Records from a data source:

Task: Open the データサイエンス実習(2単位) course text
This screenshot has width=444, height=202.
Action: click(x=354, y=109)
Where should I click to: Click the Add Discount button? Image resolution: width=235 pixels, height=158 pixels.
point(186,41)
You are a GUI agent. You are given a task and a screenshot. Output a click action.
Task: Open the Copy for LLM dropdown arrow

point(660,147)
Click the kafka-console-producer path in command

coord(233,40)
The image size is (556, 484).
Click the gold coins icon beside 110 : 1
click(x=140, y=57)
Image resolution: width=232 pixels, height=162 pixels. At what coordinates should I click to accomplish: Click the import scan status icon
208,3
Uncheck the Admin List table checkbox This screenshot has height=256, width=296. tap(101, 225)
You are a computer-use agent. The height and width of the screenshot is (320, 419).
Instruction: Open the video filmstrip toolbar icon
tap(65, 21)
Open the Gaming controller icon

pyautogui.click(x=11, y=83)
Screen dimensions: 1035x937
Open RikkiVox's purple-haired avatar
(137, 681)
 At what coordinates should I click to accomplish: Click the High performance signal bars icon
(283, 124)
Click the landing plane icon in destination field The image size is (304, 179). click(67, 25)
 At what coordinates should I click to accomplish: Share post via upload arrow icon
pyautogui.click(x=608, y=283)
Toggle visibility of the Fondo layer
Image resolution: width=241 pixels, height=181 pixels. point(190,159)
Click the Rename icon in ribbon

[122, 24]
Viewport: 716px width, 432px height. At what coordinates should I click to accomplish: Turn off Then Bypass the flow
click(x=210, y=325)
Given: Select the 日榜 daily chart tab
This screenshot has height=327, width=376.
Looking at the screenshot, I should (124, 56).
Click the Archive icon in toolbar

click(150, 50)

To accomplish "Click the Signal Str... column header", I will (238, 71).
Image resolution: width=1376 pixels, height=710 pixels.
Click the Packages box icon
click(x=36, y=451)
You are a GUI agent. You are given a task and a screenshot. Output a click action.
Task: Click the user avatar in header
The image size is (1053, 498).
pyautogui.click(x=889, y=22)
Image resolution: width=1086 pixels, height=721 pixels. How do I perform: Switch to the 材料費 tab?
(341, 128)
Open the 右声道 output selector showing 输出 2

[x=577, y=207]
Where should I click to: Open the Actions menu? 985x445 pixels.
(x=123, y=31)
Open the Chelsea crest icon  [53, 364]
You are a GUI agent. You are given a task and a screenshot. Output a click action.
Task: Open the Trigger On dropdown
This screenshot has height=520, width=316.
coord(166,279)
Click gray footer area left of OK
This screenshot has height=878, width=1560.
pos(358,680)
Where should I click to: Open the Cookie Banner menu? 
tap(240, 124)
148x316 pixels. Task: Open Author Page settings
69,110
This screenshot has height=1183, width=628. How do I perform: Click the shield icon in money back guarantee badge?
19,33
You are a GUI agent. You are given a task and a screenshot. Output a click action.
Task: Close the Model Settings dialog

§ Assigned task:
What is needed is an exact transcription of all the data.

§ Written solution:
Task: Open the データサイエンス実習(2単位) course text
This screenshot has width=444, height=202.
Action: click(x=354, y=109)
Where should I click to: Click the Add Discount button? Image resolution: width=235 pixels, height=158 pixels.
point(186,41)
You are a GUI agent. You are given a task and a screenshot. Output a click action.
Task: Open the Copy for LLM dropdown arrow

point(660,147)
Click the kafka-console-producer path in command

coord(233,40)
The image size is (556, 484).
Click the gold coins icon beside 110 : 1
click(x=140, y=57)
Image resolution: width=232 pixels, height=162 pixels. At what coordinates should I click to accomplish: Click the import scan status icon
208,3
Uncheck the Admin List table checkbox This screenshot has height=256, width=296. tap(101, 225)
You are a computer-use agent. The height and width of the screenshot is (320, 419).
Instruction: Open the video filmstrip toolbar icon
tap(65, 21)
Open the Gaming controller icon

pyautogui.click(x=11, y=83)
Screen dimensions: 1035x937
Open RikkiVox's purple-haired avatar
(137, 681)
 At what coordinates should I click to accomplish: Click the High performance signal bars icon
(283, 124)
Click the landing plane icon in destination field The image size is (304, 179). click(67, 25)
 At what coordinates should I click to accomplish: Share post via upload arrow icon
pyautogui.click(x=608, y=283)
Toggle visibility of the Fondo layer
Image resolution: width=241 pixels, height=181 pixels. point(190,159)
Click the Rename icon in ribbon

[122, 24]
Viewport: 716px width, 432px height. At what coordinates should I click to accomplish: Turn off Then Bypass the flow
click(x=210, y=325)
Given: Select the 日榜 daily chart tab
This screenshot has height=327, width=376.
Looking at the screenshot, I should (124, 56).
Click the Archive icon in toolbar

click(150, 50)

To accomplish "Click the Signal Str... column header", I will (238, 71).
Image resolution: width=1376 pixels, height=710 pixels.
Click the Packages box icon
click(x=36, y=451)
You are a GUI agent. You are given a task and a screenshot. Output a click action.
Task: Click the user avatar in header
The image size is (1053, 498).
pyautogui.click(x=889, y=22)
Image resolution: width=1086 pixels, height=721 pixels. How do I perform: Switch to the 材料費 tab?
(341, 128)
Open the 右声道 output selector showing 输出 2

[x=577, y=207]
Where should I click to: Open the Actions menu? 985x445 pixels.
(x=123, y=31)
Open the Chelsea crest icon  [53, 364]
You are a GUI agent. You are given a task and a screenshot. Output a click action.
Task: Open the Trigger On dropdown
This screenshot has height=520, width=316.
coord(166,279)
Click gray footer area left of OK
This screenshot has height=878, width=1560.
pos(358,680)
Where should I click to: Open the Cookie Banner menu? 
tap(240, 124)
148x316 pixels. Task: Open Author Page settings
69,110
This screenshot has height=1183, width=628. How do I perform: Click the shield icon in money back guarantee badge?
19,33
You are a GUI agent. You are given a task and a screenshot. Output a click action.
Task: Close the Model Settings dialog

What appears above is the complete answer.